However, despite the effectiveness of different forms of exposure therapy in treating PTSD, the fact remains that barriers to trauma-informed care — in addition to the unaffordability of therapy itself in countries like India — might pose practical challenges in following McNally’s advice to prevent “encourag[ing] avoidance of reminders of trauma” through trigger warnings.
And, of course, an argument can be made in favor of using content warnings to foster a culture of consent that extends even to the kind of content one engages with in this digital age. However, we continue to be at an impasse on balancing effective usage of warnings while ensuring trauma survivors are not counterproductively triggered in our endeavor to avoid precisely that.
Perhaps, the solution, here, lies not in looking at trigger warnings themselves but at what comes next. Research from earlier this year suggests that the reason “[trigger] warnings fail to ameliorate negative emotional reactions is that these warnings may not help people bring coping strategies to mind.”

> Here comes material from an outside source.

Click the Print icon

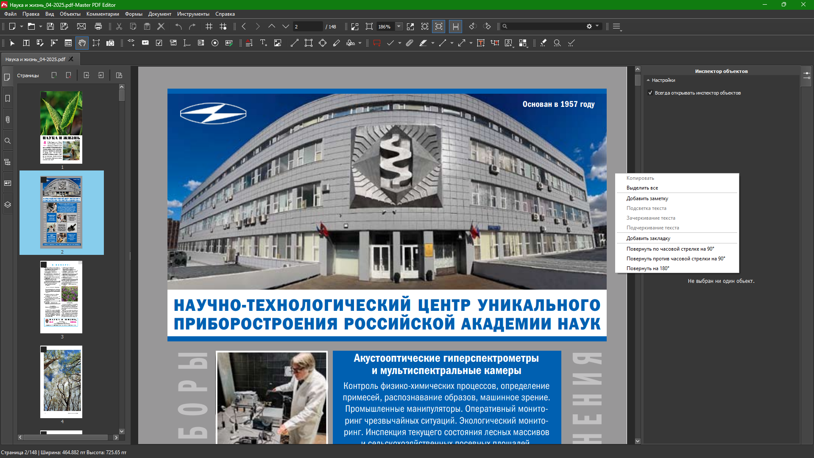[98, 26]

Ultimately, a lot more research is required yet to determine how we proceed. And while we continue to look for ways to balance the scale, there’s one thing we do know: in this era of scripted responses and performative wokeness, the solution we come up with will catch on – even more reason to ensure that the solution we come up with is backed up by more research than “trigger warnings” ever were.
In the meantime, it is imperative that both proponents and opponents of using warnings recognize that the practice – albeit flawed and imperfect – is ultimately intended to hold space for vulnerable communities. And that is what we must not lose sight of as we imagine alternative ways of living.